しかし、メモリの外部拡張機能はマイコンによって異なるため、ここでは、STM32F7シリーズのSTM32F7x5を例に記載する。
STM32F7x5は、外部メモリに簡単にアクセスできるフレキシブルメモリコントローラ(以下、FMCという)が搭載されている。
FMCを使用すると、外部にPSRAM、NORフラッシュ、NANDフラッシュ、同期DRAM等が接続できる。
下図に、FMCのブロック図(図(a))とアドレスマップ(図(b))を示す。
アドレス空間内に4つのバンクを持ち、バンク1はNORフラッシュ / PSRAM / SRAM、バンク3はNANDフラッシュ、SDRAMバンク1と2はSDRAMに対応している。
各アドレス範囲は、下図(b)の通りである。
Quad SPIインタフェース(以下、QSPIという)を持つ外部メモリであれば、STM32F7x5のQSPIモジュールを使用して接続できる。
QSPIのメモリマップドモードを使用すると、外部メモリはアドレス空間(0x90000000台)に配置され、内部メモリであるかのようにみなされる。
QSPIの詳細は、マイコンの基礎 - Quad SPIを参照すること。
メモリの外部拡張機能
多くのマイコンにメモリの外部拡張機能が搭載されており、その仕様や名称、使用方法等はマイコンによって異なる。
したがって、各マイコンのマニュアルやアプリケーションノートを参照する必要がある。
ここでは、STM32F7シリーズのSTM32F745を例に記載する。
STM32F745には、Arm Cortex-M7(以下、Cortex-M7という)が搭載されている。
下図(a)に示すように、Cortex-M7の扱えるメモリ空間は0x00000000~0xFFFFFFFFの4[GB]だが、実際のマイコンに4[GB]のメモリを搭載することは不可能である。
そこで、ターゲットとするマイコンをベースとした必要最低限の実メモリを搭載する。
例えば、STM32F745ではフラッシュメモリを1[MB]、SRAMを320[KB]搭載している。
しかし、システムを開発する上で、ファームウェアのサイズが予定よりも大きくなったり、RAM領域が不足する場合がある。
このような場合、メモリの外部拡張機能を使用して、プログラムコード領域やRAM領域を増設できる。
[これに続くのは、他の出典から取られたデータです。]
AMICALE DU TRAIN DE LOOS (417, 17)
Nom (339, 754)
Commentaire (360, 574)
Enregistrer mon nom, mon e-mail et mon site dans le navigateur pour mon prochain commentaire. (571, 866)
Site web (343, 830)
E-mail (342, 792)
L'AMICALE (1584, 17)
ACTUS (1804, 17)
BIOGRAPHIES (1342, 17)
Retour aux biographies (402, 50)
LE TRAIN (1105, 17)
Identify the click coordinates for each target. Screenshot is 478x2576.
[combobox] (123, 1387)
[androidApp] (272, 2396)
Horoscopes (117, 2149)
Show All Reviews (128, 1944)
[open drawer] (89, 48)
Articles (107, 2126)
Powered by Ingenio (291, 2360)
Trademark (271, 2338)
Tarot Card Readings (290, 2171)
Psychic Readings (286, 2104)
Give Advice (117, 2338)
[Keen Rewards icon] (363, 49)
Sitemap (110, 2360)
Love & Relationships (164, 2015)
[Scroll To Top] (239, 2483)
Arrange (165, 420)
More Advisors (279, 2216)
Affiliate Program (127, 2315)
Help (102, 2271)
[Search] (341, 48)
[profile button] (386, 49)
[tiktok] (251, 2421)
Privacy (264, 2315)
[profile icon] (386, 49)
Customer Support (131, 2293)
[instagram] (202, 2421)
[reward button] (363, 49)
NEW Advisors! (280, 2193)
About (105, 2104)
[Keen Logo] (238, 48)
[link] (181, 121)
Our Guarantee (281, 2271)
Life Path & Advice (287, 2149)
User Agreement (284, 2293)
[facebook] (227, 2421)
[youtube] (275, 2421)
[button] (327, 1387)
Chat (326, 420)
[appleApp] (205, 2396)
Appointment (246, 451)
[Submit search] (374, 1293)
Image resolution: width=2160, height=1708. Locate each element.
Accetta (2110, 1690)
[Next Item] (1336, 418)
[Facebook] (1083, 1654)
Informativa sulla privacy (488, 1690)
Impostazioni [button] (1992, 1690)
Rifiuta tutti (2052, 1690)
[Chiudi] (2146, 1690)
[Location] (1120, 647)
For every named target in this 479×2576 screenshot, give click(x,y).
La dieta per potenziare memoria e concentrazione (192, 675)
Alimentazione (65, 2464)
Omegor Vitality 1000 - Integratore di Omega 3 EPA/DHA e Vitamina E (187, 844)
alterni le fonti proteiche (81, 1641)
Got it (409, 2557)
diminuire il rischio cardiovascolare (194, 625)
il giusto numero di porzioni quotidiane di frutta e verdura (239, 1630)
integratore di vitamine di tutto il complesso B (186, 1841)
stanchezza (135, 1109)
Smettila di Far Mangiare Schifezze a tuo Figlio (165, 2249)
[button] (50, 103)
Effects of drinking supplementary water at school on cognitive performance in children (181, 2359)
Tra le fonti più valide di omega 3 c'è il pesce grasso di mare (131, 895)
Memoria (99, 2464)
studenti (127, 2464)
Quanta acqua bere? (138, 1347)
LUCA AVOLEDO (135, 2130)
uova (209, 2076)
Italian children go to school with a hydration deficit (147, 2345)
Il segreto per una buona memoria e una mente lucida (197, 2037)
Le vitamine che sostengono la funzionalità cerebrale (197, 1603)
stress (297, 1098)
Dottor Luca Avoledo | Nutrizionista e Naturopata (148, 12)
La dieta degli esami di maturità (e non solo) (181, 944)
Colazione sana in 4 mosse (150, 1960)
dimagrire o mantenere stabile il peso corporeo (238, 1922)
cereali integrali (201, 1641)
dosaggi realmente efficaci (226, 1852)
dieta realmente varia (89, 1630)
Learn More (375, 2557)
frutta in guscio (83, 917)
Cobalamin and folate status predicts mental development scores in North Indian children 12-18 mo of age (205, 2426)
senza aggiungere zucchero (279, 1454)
下図(a)に、Cortex-M7オリジナルのメモリ空間を示す。
各領域は、0.5[GB]または1[GB]で区切られており、
アドレスの小さい方から、0.5[GB]ごとにプログラムコード用、内蔵SRAM用、周辺機能のメモリマップドレジスタ用となっている。
最も大きな領域はCortex-M7専用の領域になっており、その間のアドレス0x60000000~0xDFFFFFFFがメモリの外部拡張機能用に割り当てられている。
それぞれ、外部RAM用と外部デバイス用に1[GB]単位で区切られている。
STM32F745では、この外部拡張機能用の領域を、FMC用とQSPI用に割り当てている。
FMCの扱うアドレス空間内は全部で6個のバンクあるが、その内2個のバンクは使用されていないため、有効なバンクは4個となる。
バンク1はNORフラッシュ / PSRAM / SRAM、バンク3はNANDフラッシュ(QSPIと共用)、SDRAMバンク1と2はSDRAMにそれぞれ対応している。
FMCを使用して外部のSRAMにアクセスする場合、バンク1に割り当てられている0x60000000~0x6FFFFFFFに外部のSRAMが見える。
外部に接続された単体のSRAMのアドレスは0x000から始まり、実際には0x60000000台ではないが、
FMCがアドレス変換を行い、マイコンから見ると仮想的に0x60000000台に配置される。
また、QSPIを使用した場合は、0x90000000台に配置される。